Raw data
------------------------------

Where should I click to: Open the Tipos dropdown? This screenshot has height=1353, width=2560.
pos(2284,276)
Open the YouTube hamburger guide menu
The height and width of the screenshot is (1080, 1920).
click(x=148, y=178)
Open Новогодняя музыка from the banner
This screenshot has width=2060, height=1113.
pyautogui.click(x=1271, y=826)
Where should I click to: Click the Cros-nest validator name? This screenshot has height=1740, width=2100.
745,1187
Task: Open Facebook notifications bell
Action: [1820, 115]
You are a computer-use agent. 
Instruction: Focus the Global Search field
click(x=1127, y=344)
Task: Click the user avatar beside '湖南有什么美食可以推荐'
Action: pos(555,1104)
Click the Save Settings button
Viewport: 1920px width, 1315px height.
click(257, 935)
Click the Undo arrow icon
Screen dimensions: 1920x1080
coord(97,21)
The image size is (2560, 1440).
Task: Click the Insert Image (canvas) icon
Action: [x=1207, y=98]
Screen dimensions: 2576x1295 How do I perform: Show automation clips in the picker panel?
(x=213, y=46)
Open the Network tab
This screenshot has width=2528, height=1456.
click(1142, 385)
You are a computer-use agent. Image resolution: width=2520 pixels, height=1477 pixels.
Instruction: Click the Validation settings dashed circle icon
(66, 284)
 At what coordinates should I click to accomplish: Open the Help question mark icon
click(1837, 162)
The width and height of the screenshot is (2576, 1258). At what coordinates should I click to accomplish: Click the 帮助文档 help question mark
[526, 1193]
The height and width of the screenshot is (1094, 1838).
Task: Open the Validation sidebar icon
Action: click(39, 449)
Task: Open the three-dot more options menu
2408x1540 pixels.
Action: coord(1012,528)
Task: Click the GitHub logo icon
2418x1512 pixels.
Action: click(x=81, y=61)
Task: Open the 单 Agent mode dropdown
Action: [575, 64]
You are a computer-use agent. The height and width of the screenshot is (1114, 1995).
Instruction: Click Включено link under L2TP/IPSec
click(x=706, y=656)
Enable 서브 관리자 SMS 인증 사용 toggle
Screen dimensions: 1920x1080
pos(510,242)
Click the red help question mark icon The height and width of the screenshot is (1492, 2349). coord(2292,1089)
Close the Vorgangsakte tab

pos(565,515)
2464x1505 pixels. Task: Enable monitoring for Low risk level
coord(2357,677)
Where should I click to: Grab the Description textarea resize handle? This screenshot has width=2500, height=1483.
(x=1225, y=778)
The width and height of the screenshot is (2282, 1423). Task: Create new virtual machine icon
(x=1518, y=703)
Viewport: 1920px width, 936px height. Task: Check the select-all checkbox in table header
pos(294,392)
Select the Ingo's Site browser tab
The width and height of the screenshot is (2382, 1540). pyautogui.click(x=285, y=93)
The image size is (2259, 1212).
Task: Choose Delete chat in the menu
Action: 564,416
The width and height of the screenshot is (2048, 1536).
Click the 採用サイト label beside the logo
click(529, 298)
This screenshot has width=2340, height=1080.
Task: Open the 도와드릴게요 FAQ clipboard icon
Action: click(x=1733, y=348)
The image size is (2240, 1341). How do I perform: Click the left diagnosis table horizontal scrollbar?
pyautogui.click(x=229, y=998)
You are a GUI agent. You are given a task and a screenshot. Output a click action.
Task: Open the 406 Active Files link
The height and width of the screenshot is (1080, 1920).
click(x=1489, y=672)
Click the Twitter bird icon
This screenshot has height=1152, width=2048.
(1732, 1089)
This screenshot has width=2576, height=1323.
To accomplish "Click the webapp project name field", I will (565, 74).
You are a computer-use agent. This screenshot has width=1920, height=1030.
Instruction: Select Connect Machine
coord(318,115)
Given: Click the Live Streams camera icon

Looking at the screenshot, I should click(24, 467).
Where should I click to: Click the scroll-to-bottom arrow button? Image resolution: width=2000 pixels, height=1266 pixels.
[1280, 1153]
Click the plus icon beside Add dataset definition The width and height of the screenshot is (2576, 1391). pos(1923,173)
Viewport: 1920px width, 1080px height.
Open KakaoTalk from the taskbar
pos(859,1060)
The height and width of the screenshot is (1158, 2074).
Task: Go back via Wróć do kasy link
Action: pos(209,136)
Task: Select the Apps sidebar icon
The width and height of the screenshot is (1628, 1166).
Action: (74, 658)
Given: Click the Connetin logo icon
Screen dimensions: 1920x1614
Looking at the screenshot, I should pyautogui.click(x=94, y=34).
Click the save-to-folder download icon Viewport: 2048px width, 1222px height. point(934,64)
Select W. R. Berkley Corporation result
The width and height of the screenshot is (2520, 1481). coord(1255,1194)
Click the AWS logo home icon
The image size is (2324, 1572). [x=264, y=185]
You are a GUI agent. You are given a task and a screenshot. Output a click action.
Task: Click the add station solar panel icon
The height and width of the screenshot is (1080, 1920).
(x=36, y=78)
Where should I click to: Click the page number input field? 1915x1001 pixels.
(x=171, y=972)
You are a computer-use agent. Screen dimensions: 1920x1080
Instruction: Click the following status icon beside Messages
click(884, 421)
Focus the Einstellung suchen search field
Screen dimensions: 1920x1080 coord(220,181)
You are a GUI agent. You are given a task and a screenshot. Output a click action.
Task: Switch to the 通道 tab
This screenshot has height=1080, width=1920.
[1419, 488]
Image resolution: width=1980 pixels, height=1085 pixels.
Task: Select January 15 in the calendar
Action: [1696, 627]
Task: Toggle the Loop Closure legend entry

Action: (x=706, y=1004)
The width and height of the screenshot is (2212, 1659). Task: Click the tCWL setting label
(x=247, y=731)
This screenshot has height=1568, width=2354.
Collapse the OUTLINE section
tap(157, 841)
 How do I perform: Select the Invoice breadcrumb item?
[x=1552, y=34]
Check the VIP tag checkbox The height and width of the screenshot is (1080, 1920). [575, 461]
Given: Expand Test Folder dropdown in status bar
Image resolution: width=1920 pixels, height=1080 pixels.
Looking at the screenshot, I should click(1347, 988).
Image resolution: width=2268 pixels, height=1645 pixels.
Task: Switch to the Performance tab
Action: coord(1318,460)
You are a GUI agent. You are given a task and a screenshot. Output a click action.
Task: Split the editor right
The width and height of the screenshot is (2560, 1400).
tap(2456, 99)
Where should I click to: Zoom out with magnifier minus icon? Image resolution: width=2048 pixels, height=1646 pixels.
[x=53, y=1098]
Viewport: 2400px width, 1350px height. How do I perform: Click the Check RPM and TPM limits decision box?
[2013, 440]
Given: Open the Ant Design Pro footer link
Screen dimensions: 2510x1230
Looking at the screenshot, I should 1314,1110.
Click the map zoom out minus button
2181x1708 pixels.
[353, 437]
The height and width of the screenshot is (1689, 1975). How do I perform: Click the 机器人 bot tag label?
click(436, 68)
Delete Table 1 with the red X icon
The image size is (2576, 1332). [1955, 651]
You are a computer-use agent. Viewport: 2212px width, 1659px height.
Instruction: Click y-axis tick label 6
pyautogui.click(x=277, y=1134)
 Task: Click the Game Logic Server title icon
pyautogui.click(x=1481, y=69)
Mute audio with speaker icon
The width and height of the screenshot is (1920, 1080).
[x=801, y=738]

------------------------------

Task directions
Once you have read the data, copy all of it out exactly.

Solved problem
Where should I click to: Open the Tipos dropdown? This screenshot has height=1353, width=2560.
pos(2284,276)
Open the YouTube hamburger guide menu
The height and width of the screenshot is (1080, 1920).
click(x=148, y=178)
Open Новогодняя музыка from the banner
This screenshot has width=2060, height=1113.
pyautogui.click(x=1271, y=826)
Where should I click to: Click the Cros-nest validator name? This screenshot has height=1740, width=2100.
745,1187
Task: Open Facebook notifications bell
Action: [1820, 115]
You are a computer-use agent. 
Instruction: Focus the Global Search field
click(x=1127, y=344)
Task: Click the user avatar beside '湖南有什么美食可以推荐'
Action: pos(555,1104)
Click the Save Settings button
Viewport: 1920px width, 1315px height.
click(257, 935)
Click the Undo arrow icon
Screen dimensions: 1920x1080
coord(97,21)
The image size is (2560, 1440).
Task: Click the Insert Image (canvas) icon
Action: [x=1207, y=98]
Screen dimensions: 2576x1295 How do I perform: Show automation clips in the picker panel?
(x=213, y=46)
Open the Network tab
This screenshot has width=2528, height=1456.
click(1142, 385)
You are a computer-use agent. Image resolution: width=2520 pixels, height=1477 pixels.
Instruction: Click the Validation settings dashed circle icon
(66, 284)
 At what coordinates should I click to accomplish: Open the Help question mark icon
click(1837, 162)
The width and height of the screenshot is (2576, 1258). At what coordinates should I click to accomplish: Click the 帮助文档 help question mark
[526, 1193]
The height and width of the screenshot is (1094, 1838).
Task: Open the Validation sidebar icon
Action: click(39, 449)
Task: Open the three-dot more options menu
2408x1540 pixels.
Action: coord(1012,528)
Task: Click the GitHub logo icon
2418x1512 pixels.
Action: click(x=81, y=61)
Task: Open the 单 Agent mode dropdown
Action: [575, 64]
You are a computer-use agent. The height and width of the screenshot is (1114, 1995).
Instruction: Click Включено link under L2TP/IPSec
click(x=706, y=656)
Enable 서브 관리자 SMS 인증 사용 toggle
Screen dimensions: 1920x1080
pos(510,242)
Click the red help question mark icon The height and width of the screenshot is (1492, 2349). coord(2292,1089)
Close the Vorgangsakte tab

pos(565,515)
2464x1505 pixels. Task: Enable monitoring for Low risk level
coord(2357,677)
Where should I click to: Grab the Description textarea resize handle? This screenshot has width=2500, height=1483.
(x=1225, y=778)
The width and height of the screenshot is (2282, 1423). Task: Create new virtual machine icon
(x=1518, y=703)
Viewport: 1920px width, 936px height. Task: Check the select-all checkbox in table header
pos(294,392)
Select the Ingo's Site browser tab
The width and height of the screenshot is (2382, 1540). pyautogui.click(x=285, y=93)
The image size is (2259, 1212).
Task: Choose Delete chat in the menu
Action: 564,416
The width and height of the screenshot is (2048, 1536).
Click the 採用サイト label beside the logo
click(529, 298)
This screenshot has width=2340, height=1080.
Task: Open the 도와드릴게요 FAQ clipboard icon
Action: click(x=1733, y=348)
The image size is (2240, 1341). How do I perform: Click the left diagnosis table horizontal scrollbar?
pyautogui.click(x=229, y=998)
You are a GUI agent. You are given a task and a screenshot. Output a click action.
Task: Open the 406 Active Files link
The height and width of the screenshot is (1080, 1920).
click(x=1489, y=672)
Click the Twitter bird icon
This screenshot has height=1152, width=2048.
(1732, 1089)
This screenshot has width=2576, height=1323.
To accomplish "Click the webapp project name field", I will (565, 74).
You are a computer-use agent. This screenshot has width=1920, height=1030.
Instruction: Select Connect Machine
coord(318,115)
Given: Click the Live Streams camera icon

Looking at the screenshot, I should click(24, 467).
Where should I click to: Click the scroll-to-bottom arrow button? Image resolution: width=2000 pixels, height=1266 pixels.
[1280, 1153]
Click the plus icon beside Add dataset definition The width and height of the screenshot is (2576, 1391). pos(1923,173)
Viewport: 1920px width, 1080px height.
Open KakaoTalk from the taskbar
pos(859,1060)
The height and width of the screenshot is (1158, 2074).
Task: Go back via Wróć do kasy link
Action: pos(209,136)
Task: Select the Apps sidebar icon
The width and height of the screenshot is (1628, 1166).
Action: (74, 658)
Given: Click the Connetin logo icon
Screen dimensions: 1920x1614
Looking at the screenshot, I should pyautogui.click(x=94, y=34).
Click the save-to-folder download icon Viewport: 2048px width, 1222px height. point(934,64)
Select W. R. Berkley Corporation result
The width and height of the screenshot is (2520, 1481). coord(1255,1194)
Click the AWS logo home icon
The image size is (2324, 1572). [x=264, y=185]
You are a GUI agent. You are given a task and a screenshot. Output a click action.
Task: Click the add station solar panel icon
The height and width of the screenshot is (1080, 1920).
(x=36, y=78)
Where should I click to: Click the page number input field? 1915x1001 pixels.
(x=171, y=972)
You are a computer-use agent. Screen dimensions: 1920x1080
Instruction: Click the following status icon beside Messages
click(884, 421)
Focus the Einstellung suchen search field
Screen dimensions: 1920x1080 coord(220,181)
You are a GUI agent. You are given a task and a screenshot. Output a click action.
Task: Switch to the 通道 tab
This screenshot has height=1080, width=1920.
[1419, 488]
Image resolution: width=1980 pixels, height=1085 pixels.
Task: Select January 15 in the calendar
Action: [1696, 627]
Task: Toggle the Loop Closure legend entry

Action: (x=706, y=1004)
The width and height of the screenshot is (2212, 1659). Task: Click the tCWL setting label
(x=247, y=731)
This screenshot has height=1568, width=2354.
Collapse the OUTLINE section
tap(157, 841)
 How do I perform: Select the Invoice breadcrumb item?
[x=1552, y=34]
Check the VIP tag checkbox The height and width of the screenshot is (1080, 1920). [575, 461]
Given: Expand Test Folder dropdown in status bar
Image resolution: width=1920 pixels, height=1080 pixels.
Looking at the screenshot, I should click(1347, 988).
Image resolution: width=2268 pixels, height=1645 pixels.
Task: Switch to the Performance tab
Action: coord(1318,460)
You are a GUI agent. You are given a task and a screenshot. Output a click action.
Task: Split the editor right
The width and height of the screenshot is (2560, 1400).
tap(2456, 99)
Where should I click to: Zoom out with magnifier minus icon? Image resolution: width=2048 pixels, height=1646 pixels.
[x=53, y=1098]
Viewport: 2400px width, 1350px height. How do I perform: Click the Check RPM and TPM limits decision box?
[2013, 440]
Given: Open the Ant Design Pro footer link
Screen dimensions: 2510x1230
Looking at the screenshot, I should 1314,1110.
Click the map zoom out minus button
2181x1708 pixels.
[353, 437]
The height and width of the screenshot is (1689, 1975). How do I perform: Click the 机器人 bot tag label?
click(436, 68)
Delete Table 1 with the red X icon
The image size is (2576, 1332). [1955, 651]
You are a computer-use agent. Viewport: 2212px width, 1659px height.
Instruction: Click y-axis tick label 6
pyautogui.click(x=277, y=1134)
 Task: Click the Game Logic Server title icon
pyautogui.click(x=1481, y=69)
Mute audio with speaker icon
The width and height of the screenshot is (1920, 1080).
[x=801, y=738]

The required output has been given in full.